Creek Fire grows but danger to Mammoth still low

By: 
Wendilyn Grasseschi
Times Reporter

The massive Creek Fire continued to send smothering smoke into Mammoth much of the past week, putting the town on the map once again with some of the most consistently bad air quality in the state, day after day.

The good news is the smoke should lessen into the weekend, due to a change in the wind direction (see below).

Another spot of good news is that even though this week saw two “spot fires,” (defined as embers that get moved ahead of the main fire by the wind and then start a fire on the ground) jump over the South Fork of the San Joaquin, neither of the fires are likely to spread enough to create serious danger to Mammoth, fire officials said.

According to Kathy Arnoldus, the Public Information Officer for the Creek Fire assigned to the Mammoth area, the two spot fires were identified earlier this week by a flight but, she said, they are small fires and fire managers do not see them being of any danger to Mammoth.

“One is one-tenth of an acre, the other is two to three acres,” she said. “They are not burning in a highly energetic manner and fire managers are planning on dropping water on them (Tuesday) if conditions allow.”

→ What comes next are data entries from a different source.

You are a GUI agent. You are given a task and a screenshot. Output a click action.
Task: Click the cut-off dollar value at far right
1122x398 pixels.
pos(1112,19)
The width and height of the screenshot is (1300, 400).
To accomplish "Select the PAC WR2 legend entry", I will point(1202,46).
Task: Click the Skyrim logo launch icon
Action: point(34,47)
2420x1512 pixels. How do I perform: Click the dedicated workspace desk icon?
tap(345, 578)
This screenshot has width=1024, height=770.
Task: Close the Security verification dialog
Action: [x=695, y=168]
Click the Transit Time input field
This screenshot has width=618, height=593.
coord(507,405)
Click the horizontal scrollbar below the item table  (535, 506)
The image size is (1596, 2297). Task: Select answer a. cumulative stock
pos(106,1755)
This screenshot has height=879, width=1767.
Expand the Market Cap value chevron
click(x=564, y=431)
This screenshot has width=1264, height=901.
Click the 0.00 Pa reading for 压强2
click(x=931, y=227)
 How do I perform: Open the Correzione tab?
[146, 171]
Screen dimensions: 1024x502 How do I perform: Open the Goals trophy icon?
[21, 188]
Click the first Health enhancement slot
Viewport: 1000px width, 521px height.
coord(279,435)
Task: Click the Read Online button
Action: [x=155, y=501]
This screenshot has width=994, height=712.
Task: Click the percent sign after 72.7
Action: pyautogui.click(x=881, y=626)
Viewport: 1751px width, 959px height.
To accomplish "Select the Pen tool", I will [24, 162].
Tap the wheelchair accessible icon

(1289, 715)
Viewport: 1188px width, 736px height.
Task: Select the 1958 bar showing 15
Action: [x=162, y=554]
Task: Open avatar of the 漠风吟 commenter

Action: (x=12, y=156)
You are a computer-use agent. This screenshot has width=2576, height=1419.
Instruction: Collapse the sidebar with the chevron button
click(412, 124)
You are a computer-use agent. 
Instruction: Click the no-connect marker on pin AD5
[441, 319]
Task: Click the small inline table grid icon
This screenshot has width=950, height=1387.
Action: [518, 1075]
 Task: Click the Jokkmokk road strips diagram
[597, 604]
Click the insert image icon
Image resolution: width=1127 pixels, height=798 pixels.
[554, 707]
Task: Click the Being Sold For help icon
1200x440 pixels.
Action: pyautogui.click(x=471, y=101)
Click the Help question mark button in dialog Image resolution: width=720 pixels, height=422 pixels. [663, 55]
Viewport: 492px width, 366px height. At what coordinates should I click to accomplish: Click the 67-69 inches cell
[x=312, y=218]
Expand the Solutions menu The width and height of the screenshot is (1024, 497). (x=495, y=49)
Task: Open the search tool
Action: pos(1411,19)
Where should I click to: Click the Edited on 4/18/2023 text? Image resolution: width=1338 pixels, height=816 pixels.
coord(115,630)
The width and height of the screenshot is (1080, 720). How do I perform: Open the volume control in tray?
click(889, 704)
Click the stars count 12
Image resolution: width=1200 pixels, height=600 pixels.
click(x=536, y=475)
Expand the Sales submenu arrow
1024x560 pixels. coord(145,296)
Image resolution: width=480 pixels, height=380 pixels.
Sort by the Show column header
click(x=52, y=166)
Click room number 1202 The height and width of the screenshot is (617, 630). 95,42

The issue with these spot fires, should they get larger, is that they are now nearer what is called a second Management Action Point, or MAP, located north of the river near Pincushion Peak. Before they jumped the river, there was no fire in this area and the MAP was set up as an action point, should a fire get closer to it.

That said, due to the later time of the year, colder nights and some rocky terrain, it is very unlikely the fires will grow enough to pose a danger to Mammoth, Arnoldus said.

They will likely continue to burn at a slow rate in the area until the rain or snow puts them out, she said.

“Had this occurred two weeks ago, it might have been a very different story,” she said.

The bad news is the smoke will not likely dissipate this coming week completely, as forecasters had hoped. That is because a wet storm that was once in the forecast and could have put out much of the fire, is now coming in much drier.

Mammoth is likely to see less smoke, perhaps a lot less, but due to the drier-than-expected forecast for the weekend, and due to another high pressure system forecast for next week, the fire will remain active, allowing it to send smoke into Mammoth when southwest winds blow, forecasters said.

“We are not out of the woods, smoke wise yet,” the National Weather Service said this week.